→ Problem description
Print exactly what the entries say, line by line, from the first line down to the one with "Click the 页面元素", inclusive.

Items from a dataset:
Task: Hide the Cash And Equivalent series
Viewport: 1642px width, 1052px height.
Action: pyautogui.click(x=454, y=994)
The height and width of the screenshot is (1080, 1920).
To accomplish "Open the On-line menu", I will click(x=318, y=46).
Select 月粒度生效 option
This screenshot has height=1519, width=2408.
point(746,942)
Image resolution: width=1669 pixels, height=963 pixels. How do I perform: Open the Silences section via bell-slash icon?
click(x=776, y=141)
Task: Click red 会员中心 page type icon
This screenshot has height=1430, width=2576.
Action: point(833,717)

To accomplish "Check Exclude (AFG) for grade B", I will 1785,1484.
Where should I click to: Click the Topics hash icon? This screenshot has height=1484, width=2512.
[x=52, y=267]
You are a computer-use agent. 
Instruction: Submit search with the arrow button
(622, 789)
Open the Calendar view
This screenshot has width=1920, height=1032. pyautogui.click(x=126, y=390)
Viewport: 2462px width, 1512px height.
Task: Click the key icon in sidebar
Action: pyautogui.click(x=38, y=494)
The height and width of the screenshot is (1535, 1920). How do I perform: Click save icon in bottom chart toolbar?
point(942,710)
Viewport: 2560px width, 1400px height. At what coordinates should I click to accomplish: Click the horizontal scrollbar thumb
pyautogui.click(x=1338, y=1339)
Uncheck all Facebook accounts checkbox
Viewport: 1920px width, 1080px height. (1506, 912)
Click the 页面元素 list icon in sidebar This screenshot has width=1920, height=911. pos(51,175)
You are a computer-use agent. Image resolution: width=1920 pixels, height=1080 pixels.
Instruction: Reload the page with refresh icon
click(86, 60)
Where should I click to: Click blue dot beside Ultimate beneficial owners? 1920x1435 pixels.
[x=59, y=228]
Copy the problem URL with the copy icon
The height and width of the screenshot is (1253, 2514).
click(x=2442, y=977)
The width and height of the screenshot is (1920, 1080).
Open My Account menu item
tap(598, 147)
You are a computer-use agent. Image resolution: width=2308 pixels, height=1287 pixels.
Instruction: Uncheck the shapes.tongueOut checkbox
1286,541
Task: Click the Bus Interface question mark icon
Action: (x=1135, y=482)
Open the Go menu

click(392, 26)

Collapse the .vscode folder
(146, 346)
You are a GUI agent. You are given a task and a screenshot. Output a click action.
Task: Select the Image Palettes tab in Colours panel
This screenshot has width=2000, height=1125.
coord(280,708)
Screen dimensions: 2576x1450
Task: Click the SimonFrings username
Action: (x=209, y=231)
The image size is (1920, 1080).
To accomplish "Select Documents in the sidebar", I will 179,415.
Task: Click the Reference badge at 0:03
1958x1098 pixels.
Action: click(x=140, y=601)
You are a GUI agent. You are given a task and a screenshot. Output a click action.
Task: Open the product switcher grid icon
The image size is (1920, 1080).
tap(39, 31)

→ Answer space
Task: Hide the Cash And Equivalent series
Viewport: 1642px width, 1052px height.
Action: pyautogui.click(x=454, y=994)
The height and width of the screenshot is (1080, 1920).
To accomplish "Open the On-line menu", I will click(x=318, y=46).
Select 月粒度生效 option
This screenshot has height=1519, width=2408.
point(746,942)
Image resolution: width=1669 pixels, height=963 pixels. How do I perform: Open the Silences section via bell-slash icon?
click(x=776, y=141)
Task: Click red 会员中心 page type icon
This screenshot has height=1430, width=2576.
Action: point(833,717)

To accomplish "Check Exclude (AFG) for grade B", I will 1785,1484.
Where should I click to: Click the Topics hash icon? This screenshot has height=1484, width=2512.
[x=52, y=267]
You are a computer-use agent. 
Instruction: Submit search with the arrow button
(622, 789)
Open the Calendar view
This screenshot has width=1920, height=1032. pyautogui.click(x=126, y=390)
Viewport: 2462px width, 1512px height.
Task: Click the key icon in sidebar
Action: pyautogui.click(x=38, y=494)
The height and width of the screenshot is (1535, 1920). How do I perform: Click save icon in bottom chart toolbar?
point(942,710)
Viewport: 2560px width, 1400px height. At what coordinates should I click to accomplish: Click the horizontal scrollbar thumb
pyautogui.click(x=1338, y=1339)
Uncheck all Facebook accounts checkbox
Viewport: 1920px width, 1080px height. (1506, 912)
Click the 页面元素 list icon in sidebar This screenshot has width=1920, height=911. pos(51,175)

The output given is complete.